Latanoprost and cystoid macular edema in high-risk aphakic or pseudophakic eyes

Abstract

To determine the magnitude of the association between latanoprost use and cystoid macular edema (CME) in high-risk aphakic or pseudophakic eyes. Single referral glaucoma practice. In a referral glaucoma practice, 40 consecutive patients with glaucoma uncontrolled on maximally tolerated medications without latanoprost were studied. Seven eyes were aphakic, and 33 eyes were pseudophakic.
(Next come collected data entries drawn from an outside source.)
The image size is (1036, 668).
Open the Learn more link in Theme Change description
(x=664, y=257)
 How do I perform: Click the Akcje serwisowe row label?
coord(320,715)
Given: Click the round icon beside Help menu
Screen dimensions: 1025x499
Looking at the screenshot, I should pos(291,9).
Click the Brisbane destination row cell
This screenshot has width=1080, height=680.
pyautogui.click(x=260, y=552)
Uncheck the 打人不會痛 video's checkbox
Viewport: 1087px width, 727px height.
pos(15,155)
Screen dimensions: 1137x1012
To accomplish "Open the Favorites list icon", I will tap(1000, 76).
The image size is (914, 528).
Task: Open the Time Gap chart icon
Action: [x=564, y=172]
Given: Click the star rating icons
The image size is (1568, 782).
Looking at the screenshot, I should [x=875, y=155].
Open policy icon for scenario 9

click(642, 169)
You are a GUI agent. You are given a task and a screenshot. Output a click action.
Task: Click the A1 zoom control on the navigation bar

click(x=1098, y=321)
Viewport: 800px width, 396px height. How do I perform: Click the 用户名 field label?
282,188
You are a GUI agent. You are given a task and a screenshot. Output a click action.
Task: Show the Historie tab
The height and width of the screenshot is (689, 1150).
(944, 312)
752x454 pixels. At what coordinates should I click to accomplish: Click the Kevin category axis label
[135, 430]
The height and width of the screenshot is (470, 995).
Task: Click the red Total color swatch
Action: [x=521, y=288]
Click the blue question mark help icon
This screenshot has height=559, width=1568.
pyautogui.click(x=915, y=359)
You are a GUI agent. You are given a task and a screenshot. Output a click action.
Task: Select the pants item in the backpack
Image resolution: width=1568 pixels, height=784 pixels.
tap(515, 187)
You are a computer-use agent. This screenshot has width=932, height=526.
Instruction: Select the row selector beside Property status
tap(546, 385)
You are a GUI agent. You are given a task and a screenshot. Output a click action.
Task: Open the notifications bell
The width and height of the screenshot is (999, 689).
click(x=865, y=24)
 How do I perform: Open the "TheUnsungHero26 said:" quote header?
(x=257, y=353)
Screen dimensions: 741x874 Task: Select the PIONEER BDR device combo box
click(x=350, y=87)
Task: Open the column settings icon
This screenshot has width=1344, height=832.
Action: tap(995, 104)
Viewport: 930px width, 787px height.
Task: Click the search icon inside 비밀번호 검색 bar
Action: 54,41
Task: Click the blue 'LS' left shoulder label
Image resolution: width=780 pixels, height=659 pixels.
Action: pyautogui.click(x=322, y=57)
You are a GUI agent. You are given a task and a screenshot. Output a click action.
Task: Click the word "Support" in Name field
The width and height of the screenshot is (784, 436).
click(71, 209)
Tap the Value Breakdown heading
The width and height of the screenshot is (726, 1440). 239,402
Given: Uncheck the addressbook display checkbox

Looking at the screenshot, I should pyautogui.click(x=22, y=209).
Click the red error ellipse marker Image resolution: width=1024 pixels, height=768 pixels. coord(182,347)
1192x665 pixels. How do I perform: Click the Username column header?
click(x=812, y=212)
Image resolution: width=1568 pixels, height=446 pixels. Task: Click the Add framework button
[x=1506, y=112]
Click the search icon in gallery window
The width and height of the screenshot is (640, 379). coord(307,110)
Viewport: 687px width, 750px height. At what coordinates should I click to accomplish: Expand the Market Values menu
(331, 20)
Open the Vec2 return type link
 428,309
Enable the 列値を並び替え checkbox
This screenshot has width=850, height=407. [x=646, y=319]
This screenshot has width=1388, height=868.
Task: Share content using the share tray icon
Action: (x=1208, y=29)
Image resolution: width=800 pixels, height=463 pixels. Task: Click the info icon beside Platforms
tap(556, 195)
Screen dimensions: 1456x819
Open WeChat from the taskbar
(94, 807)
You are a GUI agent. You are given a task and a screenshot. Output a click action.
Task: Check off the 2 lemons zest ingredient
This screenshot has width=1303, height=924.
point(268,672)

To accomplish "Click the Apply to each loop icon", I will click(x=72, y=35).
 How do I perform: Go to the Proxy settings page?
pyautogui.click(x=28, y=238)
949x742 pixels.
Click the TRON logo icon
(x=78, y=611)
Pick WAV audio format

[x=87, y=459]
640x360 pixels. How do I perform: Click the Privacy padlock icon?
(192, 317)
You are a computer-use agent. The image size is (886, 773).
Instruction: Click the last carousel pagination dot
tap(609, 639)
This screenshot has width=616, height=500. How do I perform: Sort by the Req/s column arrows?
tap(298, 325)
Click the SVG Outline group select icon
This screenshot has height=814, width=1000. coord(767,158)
All eyes had an absent or open posterior capsule, and 29 eyes had 1 or more additional risk factors for developing CME. Latanoprost 0.005%, 1 drop at bedtime, was added to the patients' current regimen. Patients were instructed to check their vision in the treated eye daily at home and to report any perceived decrease promptly. Patients without a change in vision or other side effects were reexamined 1 month after initiating latanoprost and every 3 months thereafter. If there was a greater than 1 line decrease in visual acuity, a retinal evaluation and fundus fluorescein angiography (FFA) were performed by a retina specialist. Two eyes had to discontinue latanoprost because of side effects before the 1 month visit. They were excluded from the analysis. At the 1 month follow-up, the mean intraocular pressure was 18.2 mm Hg +/- 6.5 (SD), a decrease from the pretreatment mean of 21.5 +/- 5.7 mm Hg. The visual acuity was within 1 line of baseline in 36 eyes and decreased by 2 lines in 2 eyes. In these 2 eyes, symptomatic CME was documented by FFA. The CME clinically resolved, with visual acuity returning to baseline after the latanoprost was discontinued and a nonsteroidal antiinflammatory drug started. There were no additional cases of CME after a mean follow-up of 5.7 months. Approximately 5% of high-risk eyes treated with latanoprost developed clinically symptomatic and angiographically documented CME. The temporal relationship between initiation of treatment and the decreased vision in our 2 cases suggests but does not establish a causal relationship between CME and latanoprost. With appropriate informed consent and attentive follow-up, clinicians should not be deterred from using this important glaucoma medication.